WANDERING ROCKS
"and of cardinal Wolsey's words: If I had served my God as I have served my king He would not have abandoned me in my old days." (U10.14)
From the CE 1912: Cardinal Wolsey (1471 - 1530) was educated at Oxford, took his degree at 15, and was ordained at 17. He started as a chaplain to the Archbishop of Canterbury. Noticed for a remarkable talent for administration, he entered the diplomatic service of Henry VII, then Henry VIII. By 1512 he was exercising marked influence in political affairs. His career rapidly avanced, as he became Bishop of Tournay, Bishop of Lincon, Archbishop of York, cardinal, Lord Chancellor of England (1515), and was considered for papacy. He had thus attainted at the early age of 43 the highest dignities, spiritual and temporal, that a subject could hope for.
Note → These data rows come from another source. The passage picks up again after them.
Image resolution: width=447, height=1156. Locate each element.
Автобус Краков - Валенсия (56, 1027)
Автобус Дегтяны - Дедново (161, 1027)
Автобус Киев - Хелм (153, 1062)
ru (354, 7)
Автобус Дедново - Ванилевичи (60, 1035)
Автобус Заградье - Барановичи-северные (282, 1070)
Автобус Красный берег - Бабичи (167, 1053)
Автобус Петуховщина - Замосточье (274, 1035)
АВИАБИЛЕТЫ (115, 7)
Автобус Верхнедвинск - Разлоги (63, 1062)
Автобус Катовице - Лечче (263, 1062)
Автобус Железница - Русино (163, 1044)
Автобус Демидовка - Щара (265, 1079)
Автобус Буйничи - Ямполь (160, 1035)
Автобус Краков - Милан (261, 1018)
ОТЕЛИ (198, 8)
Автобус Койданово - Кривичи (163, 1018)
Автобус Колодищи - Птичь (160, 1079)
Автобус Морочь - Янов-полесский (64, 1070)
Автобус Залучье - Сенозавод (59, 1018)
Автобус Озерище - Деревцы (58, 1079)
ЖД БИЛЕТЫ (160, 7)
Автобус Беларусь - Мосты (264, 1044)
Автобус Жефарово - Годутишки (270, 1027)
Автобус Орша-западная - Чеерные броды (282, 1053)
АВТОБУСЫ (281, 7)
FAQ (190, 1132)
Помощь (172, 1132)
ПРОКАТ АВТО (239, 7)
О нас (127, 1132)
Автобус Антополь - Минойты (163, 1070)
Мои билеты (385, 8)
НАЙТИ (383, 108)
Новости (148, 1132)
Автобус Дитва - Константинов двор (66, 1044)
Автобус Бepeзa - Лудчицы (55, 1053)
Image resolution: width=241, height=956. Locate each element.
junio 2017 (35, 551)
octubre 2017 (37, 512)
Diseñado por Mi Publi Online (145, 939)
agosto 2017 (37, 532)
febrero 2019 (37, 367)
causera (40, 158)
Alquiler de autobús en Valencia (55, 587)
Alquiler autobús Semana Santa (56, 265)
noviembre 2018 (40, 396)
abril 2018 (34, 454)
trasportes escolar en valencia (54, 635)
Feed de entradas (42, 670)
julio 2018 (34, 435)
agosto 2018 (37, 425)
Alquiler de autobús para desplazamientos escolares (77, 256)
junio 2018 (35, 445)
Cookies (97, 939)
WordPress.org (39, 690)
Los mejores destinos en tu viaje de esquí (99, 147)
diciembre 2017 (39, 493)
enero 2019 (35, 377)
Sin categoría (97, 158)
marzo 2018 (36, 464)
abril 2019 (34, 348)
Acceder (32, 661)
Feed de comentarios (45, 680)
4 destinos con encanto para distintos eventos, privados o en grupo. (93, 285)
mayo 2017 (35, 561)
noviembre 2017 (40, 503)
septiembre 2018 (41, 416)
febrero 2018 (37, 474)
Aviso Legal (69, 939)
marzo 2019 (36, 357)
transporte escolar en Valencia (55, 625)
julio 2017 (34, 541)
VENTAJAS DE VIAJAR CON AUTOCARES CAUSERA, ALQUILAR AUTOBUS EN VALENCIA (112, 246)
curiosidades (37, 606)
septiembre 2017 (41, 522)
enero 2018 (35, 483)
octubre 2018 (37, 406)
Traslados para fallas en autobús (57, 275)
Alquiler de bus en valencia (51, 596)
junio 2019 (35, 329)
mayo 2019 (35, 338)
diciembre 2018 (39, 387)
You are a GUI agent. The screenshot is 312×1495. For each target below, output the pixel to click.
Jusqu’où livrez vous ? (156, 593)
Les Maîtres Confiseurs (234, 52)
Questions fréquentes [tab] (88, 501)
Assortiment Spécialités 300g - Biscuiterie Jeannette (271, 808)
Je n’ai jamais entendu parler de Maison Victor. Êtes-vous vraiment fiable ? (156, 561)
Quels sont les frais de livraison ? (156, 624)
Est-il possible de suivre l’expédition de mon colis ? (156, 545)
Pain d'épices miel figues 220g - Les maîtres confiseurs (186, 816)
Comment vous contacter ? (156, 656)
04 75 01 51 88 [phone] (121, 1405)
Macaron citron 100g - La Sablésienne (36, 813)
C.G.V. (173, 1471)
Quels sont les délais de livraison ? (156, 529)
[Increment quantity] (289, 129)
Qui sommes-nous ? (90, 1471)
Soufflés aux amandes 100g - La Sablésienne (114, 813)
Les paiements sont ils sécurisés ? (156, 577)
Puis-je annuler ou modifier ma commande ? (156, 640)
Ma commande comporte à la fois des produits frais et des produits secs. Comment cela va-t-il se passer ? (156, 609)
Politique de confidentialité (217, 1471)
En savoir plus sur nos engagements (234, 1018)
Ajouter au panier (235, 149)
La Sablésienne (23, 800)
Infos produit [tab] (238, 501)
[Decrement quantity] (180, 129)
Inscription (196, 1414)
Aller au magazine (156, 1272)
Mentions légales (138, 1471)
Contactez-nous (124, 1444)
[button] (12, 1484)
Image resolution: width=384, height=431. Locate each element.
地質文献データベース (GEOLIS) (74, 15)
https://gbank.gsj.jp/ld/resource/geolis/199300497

However Wolsey gradually fell in disfavour, owing to his foreign policy and rivalry with Anne Boleyn, and was stripped of many of his titles. He was in residence at Cawood near York, embittered and in poor health, when commissioners from the king came to arrest him (1529) on a charge of high treason. Slowly and as an invalid he travelled towards London, knowing well what to expect. "Master Kingston, I see the matter against me now it is framed; but if I had served God as diligently as I have done the king He would not have given me over in my gray hairs." The end came at Leicester Abbey where on arrival he told the abbot, "I am come to leave my bones among you." He died unregretted by any save his immediate attendants.